Abusi sessuali e violenze davanti ai figli: a giudizio

Un feltrino sarà processato perché avrebbe violentato e maltrattato l’ex moglie: la prima udienza del delicato processo è stata fissata per il 18 luglio prossimo

    di Marco Filippi

    FELTRE. Un feltrino di 35 anni sarà processato per violenza sessuale e maltrattamenti nei confronti della moglie. Lo ha deciso il giudice delle udienze preliminari Aldo Giancotti, al termine di un’udienza preliminare molto combattuta. La prima udienza del processo è stata fissata già per il prossimo mese: il 18 luglio.

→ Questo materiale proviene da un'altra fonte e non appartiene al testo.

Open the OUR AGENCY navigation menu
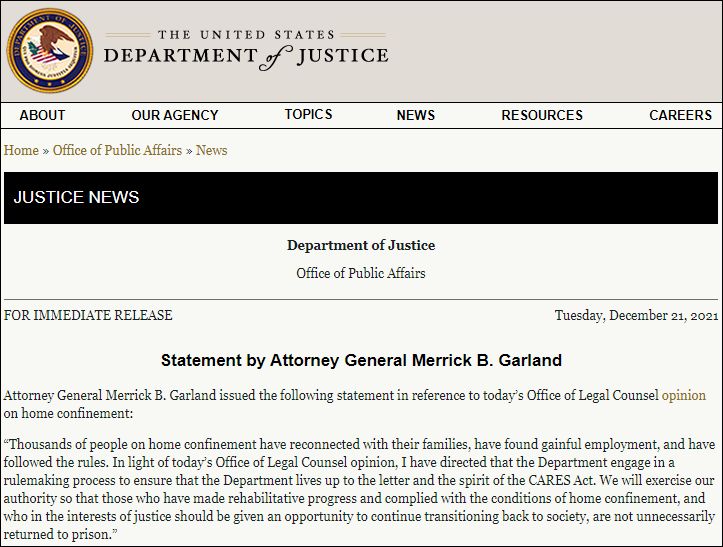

    I fatti risalgono al 2009 quando i rapporti tra i due coniugi feltrini s’erano ormai incrinati. Nel corposo capo d’accusa, si parla, in particolare, di due episodi di violenza sessuale: una tentata ed una consumata.

    Rapporti sessuali non voluti dalla donna che è pronta a costituirsi parte civile con l’avvocato Gianluca Nicolai a partire dalla prima udienza-filtro fissata per il mese prossimo e si terrà davanti al collegio del tribunale (Sergio Trentanovi presidente, a latere Antonella Coniglio ed Elisabetta Scolozzi).

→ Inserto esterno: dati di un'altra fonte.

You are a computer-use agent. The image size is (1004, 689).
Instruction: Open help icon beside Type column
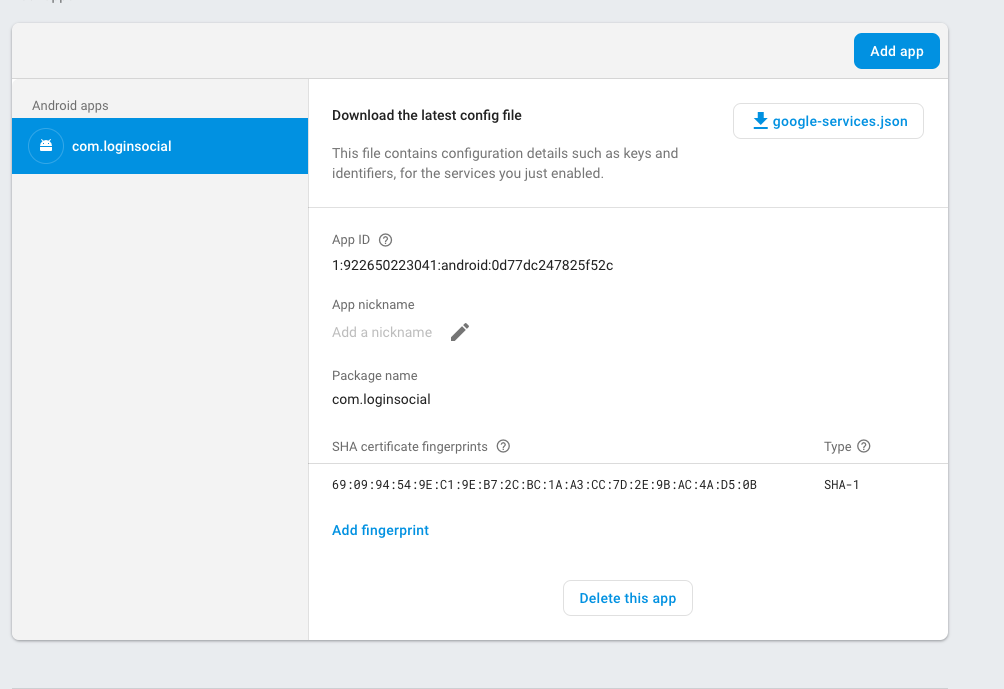(x=864, y=446)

    L’imputato, dal quale la donna si sta separando, è anche accusato di maltrattamenti nei confronti della moglie e di una figliastra. Maltrattamenti che sarebbero avvenuti davanti ai figli minorenni della coppia.

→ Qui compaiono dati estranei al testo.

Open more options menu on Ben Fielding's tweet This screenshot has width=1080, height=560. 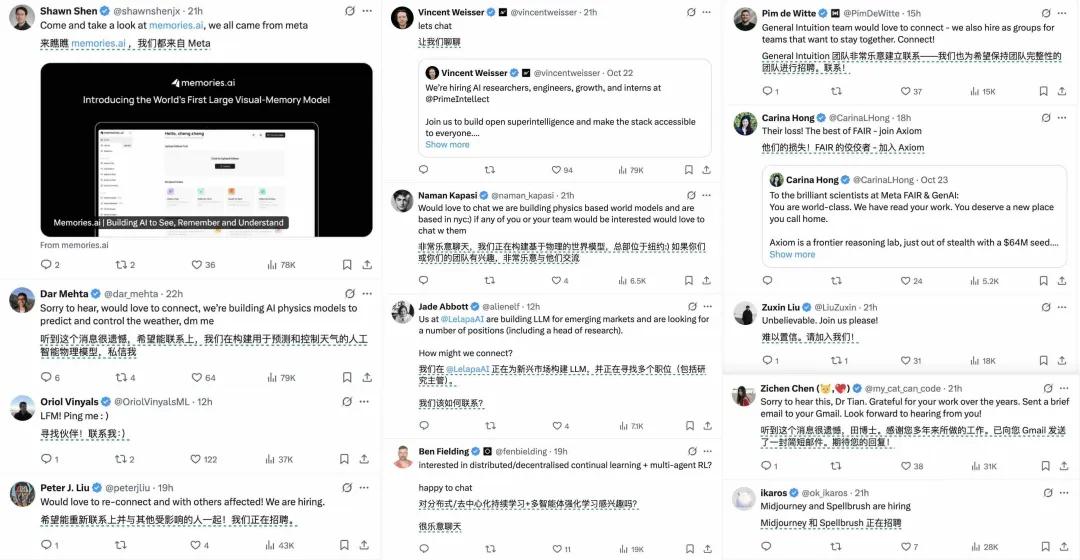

    Della vicenda, svoltasi nell’aula al terzo piano del palazzo di giustizia, in udienza in camera di consiglio, quindi a porte chiuse, poco si sa. Bocche cucite sia da parte della difesa che da parte del pubblico ministero che si è occupato del caso. Di sicuro c’è che l’imputato (difeso dall’avvocato Giovanni Degli Angeli), in caso di condanna, rischia davvero grosso. I reati di violenza sessuale e maltrattamenti sono puniti pesantemente dal codice penale.

    Tra i due ex, c’è un altro procedimento penale in corso, ma a parti invertite. Lui, infatti, ha denunciato lei di non fargli vedere i figli, dopo la separazione.

    Un’accusa, però, per la quale il sostituto procuratore Simone Marcon ha chiesto l’archiviazione. Starà ora al giudice delle indagini preliminari, nel corso dell’udienza fissata nelle prossime settimane, decidere se accogliere la richiesta del pubblico ministero oppure disporre nuove indagini o costringere il pubblico ministero a formulare l’imputazione coatta.